# Exercise
Below are some records; copy each line in them that contains "computer".

# Records excerpted from a collection
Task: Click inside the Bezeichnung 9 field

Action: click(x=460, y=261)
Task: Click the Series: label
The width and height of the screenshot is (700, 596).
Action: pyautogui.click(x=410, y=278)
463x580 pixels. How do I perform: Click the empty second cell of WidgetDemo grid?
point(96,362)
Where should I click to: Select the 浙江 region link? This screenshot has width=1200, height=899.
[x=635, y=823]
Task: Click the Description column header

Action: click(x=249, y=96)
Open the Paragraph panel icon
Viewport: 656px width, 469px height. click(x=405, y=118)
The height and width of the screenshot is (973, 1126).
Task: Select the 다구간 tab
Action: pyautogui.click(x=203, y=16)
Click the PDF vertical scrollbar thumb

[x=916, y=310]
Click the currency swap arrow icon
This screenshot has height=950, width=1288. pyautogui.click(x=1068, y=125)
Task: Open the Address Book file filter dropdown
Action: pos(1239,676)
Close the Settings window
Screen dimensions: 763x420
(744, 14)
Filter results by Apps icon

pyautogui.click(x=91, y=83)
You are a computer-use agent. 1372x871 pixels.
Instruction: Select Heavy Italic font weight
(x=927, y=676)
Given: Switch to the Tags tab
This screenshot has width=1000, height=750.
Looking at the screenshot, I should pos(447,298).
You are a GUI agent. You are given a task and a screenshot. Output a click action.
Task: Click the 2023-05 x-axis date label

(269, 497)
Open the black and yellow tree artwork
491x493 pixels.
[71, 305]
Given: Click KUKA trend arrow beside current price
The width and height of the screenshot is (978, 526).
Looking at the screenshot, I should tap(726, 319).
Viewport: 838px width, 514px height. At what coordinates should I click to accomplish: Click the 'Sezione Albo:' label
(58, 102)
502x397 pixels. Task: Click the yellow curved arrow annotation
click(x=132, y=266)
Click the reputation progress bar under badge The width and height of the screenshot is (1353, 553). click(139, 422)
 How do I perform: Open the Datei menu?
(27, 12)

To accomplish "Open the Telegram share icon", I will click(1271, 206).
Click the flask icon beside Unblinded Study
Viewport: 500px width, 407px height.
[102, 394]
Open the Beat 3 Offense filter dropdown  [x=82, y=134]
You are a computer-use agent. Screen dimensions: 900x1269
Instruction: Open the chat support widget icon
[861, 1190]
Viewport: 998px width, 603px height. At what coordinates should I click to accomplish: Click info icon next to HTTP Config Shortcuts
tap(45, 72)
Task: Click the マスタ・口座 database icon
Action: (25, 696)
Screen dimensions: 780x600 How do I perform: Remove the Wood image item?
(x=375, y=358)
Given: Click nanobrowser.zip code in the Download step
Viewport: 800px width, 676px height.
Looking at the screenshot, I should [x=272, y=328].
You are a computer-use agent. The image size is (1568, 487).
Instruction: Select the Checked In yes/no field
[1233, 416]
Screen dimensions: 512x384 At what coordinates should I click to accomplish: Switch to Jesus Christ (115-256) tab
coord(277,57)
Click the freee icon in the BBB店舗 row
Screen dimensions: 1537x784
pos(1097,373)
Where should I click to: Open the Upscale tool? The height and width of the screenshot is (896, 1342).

# Completed exercise
You are a computer-use agent. 1372x871 pixels.
You are a computer-use agent. Screen dimensions: 900x1269
You are a computer-use agent. The image size is (1568, 487).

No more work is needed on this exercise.